What is the Difference Between Holding Shares as a Record Holder and as a Beneficial Owner (Holding Shares in Street Name)?

If your shares are registered in your name with our transfer agent, Pacific Stock Transfer Company, you are the “record holder” of those shares. If you are a record holder, these proxy materials have been provided directly to you by the Company.

If your shares are held in a stock brokerage account, a bank or other holder of record, you are considered the “beneficial owner” of those shares held in “street name.” If your shares are held in street name, these proxy materials have been forwarded to you by that organization. The organization holding your account is considered to be the stockholder of record for purposes of voting at the Annual Meeting. As the beneficial owner, you have the right to instruct this organization on how to vote your shares.

What am I Voting on?

There are four (4) matters scheduled for a vote:

1. To elect seven (7) members to our Board of Directors;

2. To ratify the appointment of BDO USA, LLP as our independent registered public accounting firm for our fiscal year ending December 31, 2023;

3. To indicate, on an advisory basis, the preferred frequency of stockholder advisory votes on the compensation of the Company's named executive officers; and

4. To approve, on an advisory basis, the compensation of the Company's named executive officers.

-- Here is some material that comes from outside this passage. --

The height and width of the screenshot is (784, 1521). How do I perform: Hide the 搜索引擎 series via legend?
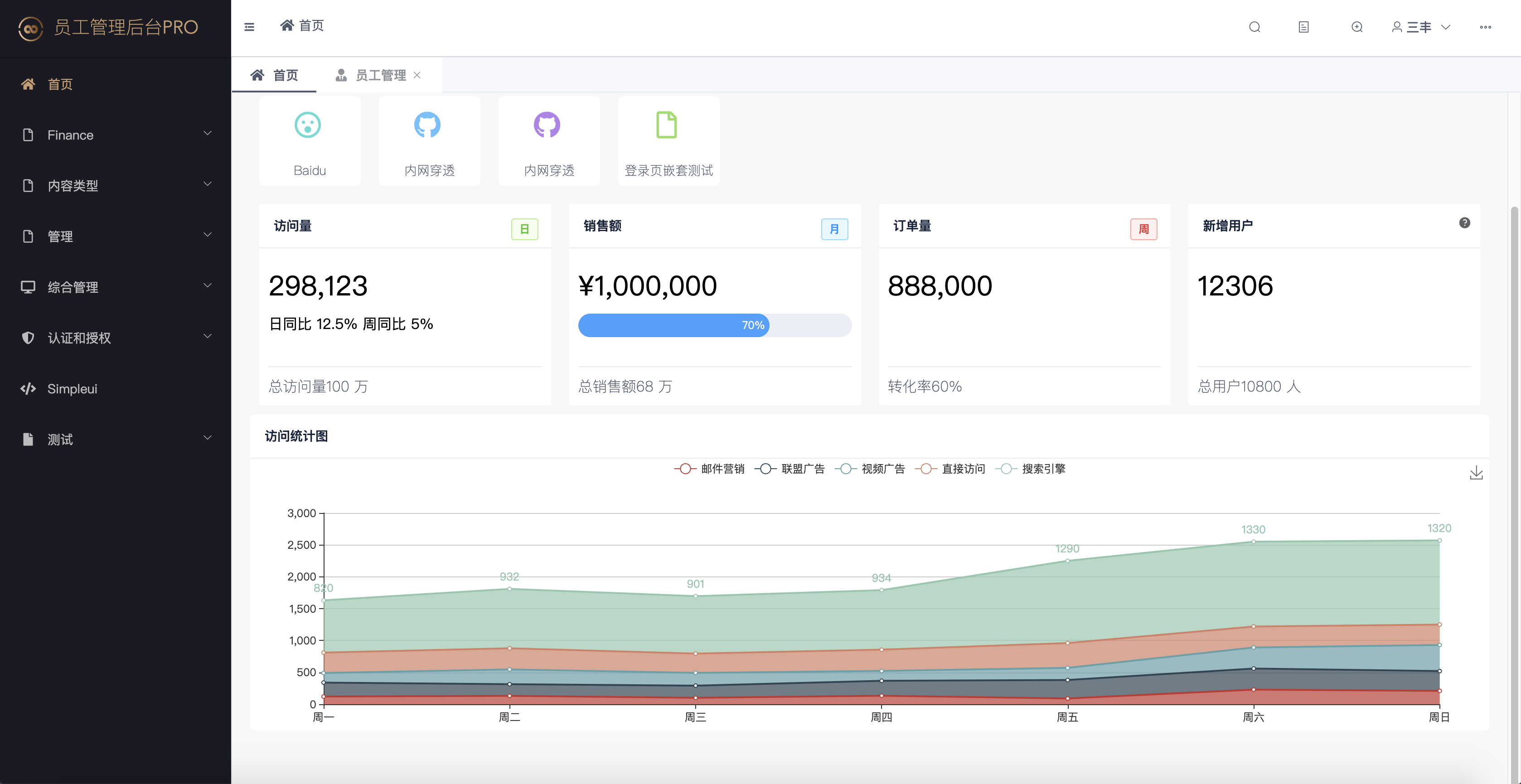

What if another matter is properly brought before the Annual Meeting?

The Board knows of no other matters that will be presented for consideration at the Annual Meeting. If any other matters are properly brought before the Annual Meeting, it is the intention of the persons named in the accompanying proxy to vote on those matters in accordance with their best judgment.

How Do I Vote?

Stockholders of Record

For your convenience, record holders of our common stock have three methods of voting:

1. Vote by Internet. The website address for Internet voting is on your proxy card.

2. Vote by mail. Mark, date, sign and promptly mail the enclosed proxy card (a postage-paid envelope is provided for mailing in the United States).

3. Vote in person. Attend and vote at the Annual Meeting.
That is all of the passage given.